Dari alasan-alasan tersebut dapat dipahami bahwa dalam penyelesaian sengketa, investor asing lebih menyukai proses penyelesaian melalui arbitrase karena lebih cepat dibandingkan jika penyelesaian diselesaikan melalui pengadilan. Alasan ini juga tidak terlepas dari ketidakpercayaan investor asing terhadap sistem peradilan di Indonesia yang diragukan kredibilitasnya.

Namun, karena dalam Undang-Undang Nomor 4 Tahun 2009 Tentang Pertambangan Mineral dan Batubara menggunakan sistem perizinan maka proses penyelesaian sengketa umumnya hanya bisa dilakukan melalui peradilan yaitu melalui PTUN (Pengadilan Tata Usaha Negara).

Pasal 154 Undang-Undang Nomor 4 Tahun 2009 Tentang Pertambangan Mineral dan Batubara menyatakan bahwa setiap sengketa yang muncul dalam pelaksanaan IUP, IPR, atau IUPK diselesaikan melalui pengadilan dan arbitrase dalam negeri sesuai dengan ketentuan peraturan perundang-undangan. Dipergunakannya penyelesaian sengketa melalui arbitrase ini merupakan suatu kendalah karena hal ini bertentangan dengan sistem izin yang digunakan dalam Undang-Undang Nomor 4 Tahun 2009 Tentang Pertambangan Mineral dan Batubara. Sistem izin memberikan kedudukan hukum lebih tinggi kepada pemerintah sehingga penyelesaian sengketa melalui arbitrase tidak dimungkinkan karena arbitrase hanya menyelesaikan perkara dimana kedudukan para pihak adalah sejajar.

Namun jika penyelesaian sengketa tetap melalui arbitrase, hal tersebut tidak menjadikan keuntungan bagi investor asing karena pada dasarnya sulit untuk investor asing menaruh kepercayaan terhadap Badan Arbitrase Nasional Indonesia.

Ketidakpercayaan ini selain dikarenakan oleh karena diragukan kredibilitas badan arbitrasi tersebut juga dikarenakan Indonesia dianggap belum mempunyai arbiter yang handal dan menguasai bidang pertambangan.

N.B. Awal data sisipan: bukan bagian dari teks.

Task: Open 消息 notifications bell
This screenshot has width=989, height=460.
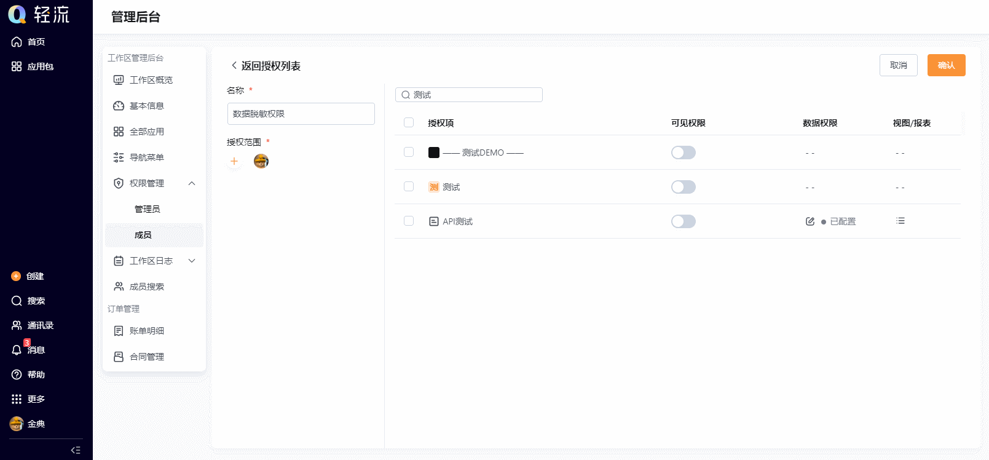Action: (x=17, y=350)
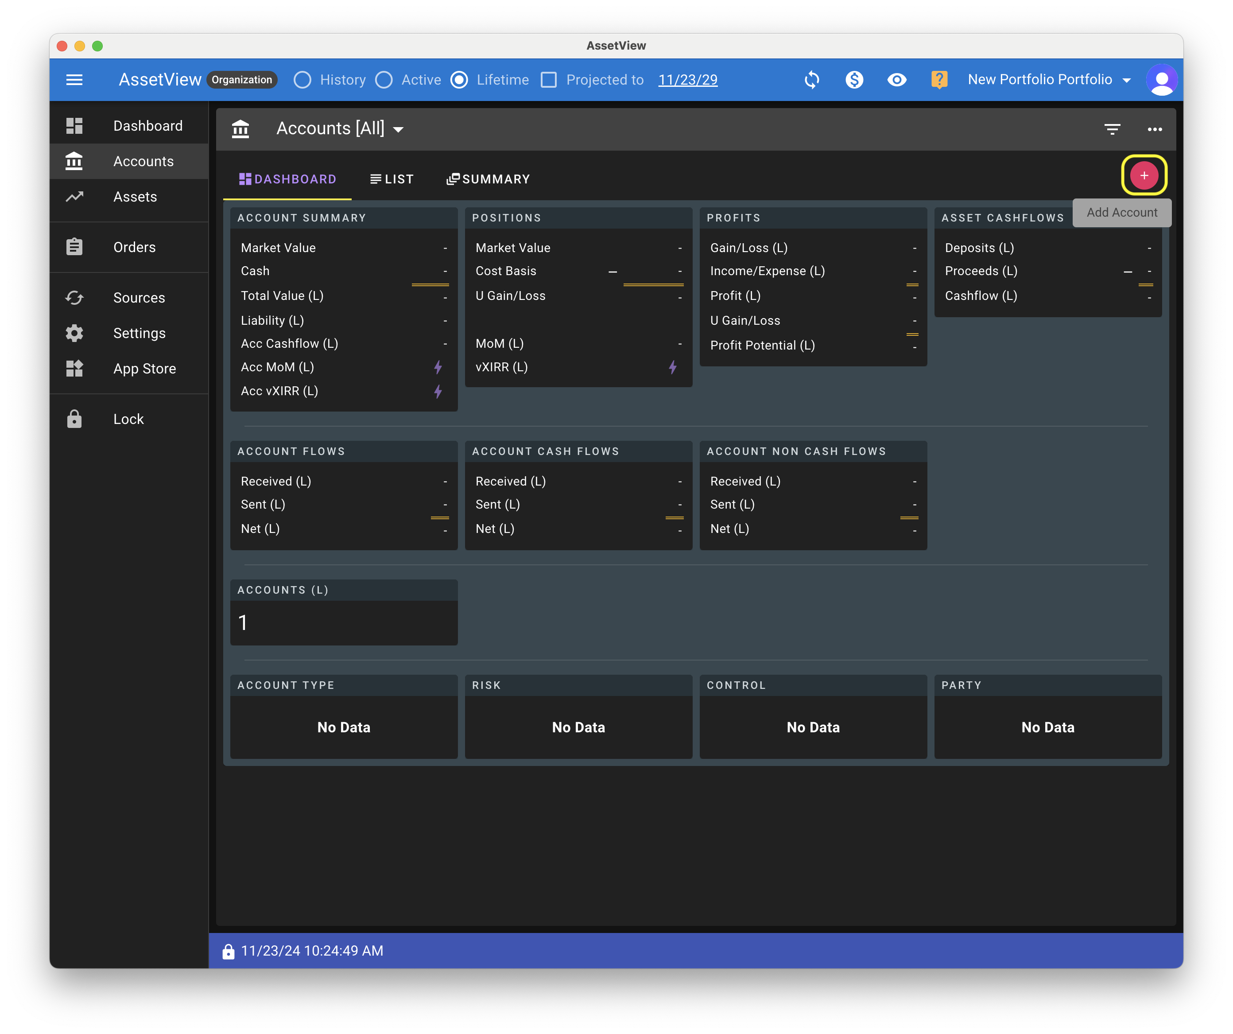Image resolution: width=1233 pixels, height=1034 pixels.
Task: Click the lightning bolt beside Acc MoM (L)
Action: click(438, 368)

Mengenai pengadilan dalam negeri baik pengadilan negeri dan PTUN (Pengadilan Tata Usaha Negara), tentunya harus berbenah diri untuk menjalankan amanat Undang-Undang Nomor 4 Tahun 2009 Tentang Pertambangan Mineral dan Batubara karena penulis beranggapan bahwa kredibilitas pengadilan di Indonesia sampai saat ini masih diragukan karena selain permasalahan birokrasi yang terkadang ribet, pengadilan Indonesia masih rawan dengan korupsi.

Selain itu, pemahaman para hakim tentang seluk-beluk dunia pertambangan masih minim. Hal ini harus menjadi perhatian khusus dari pemerintah untuk memperbaiki sistem peradilan di Indonesia.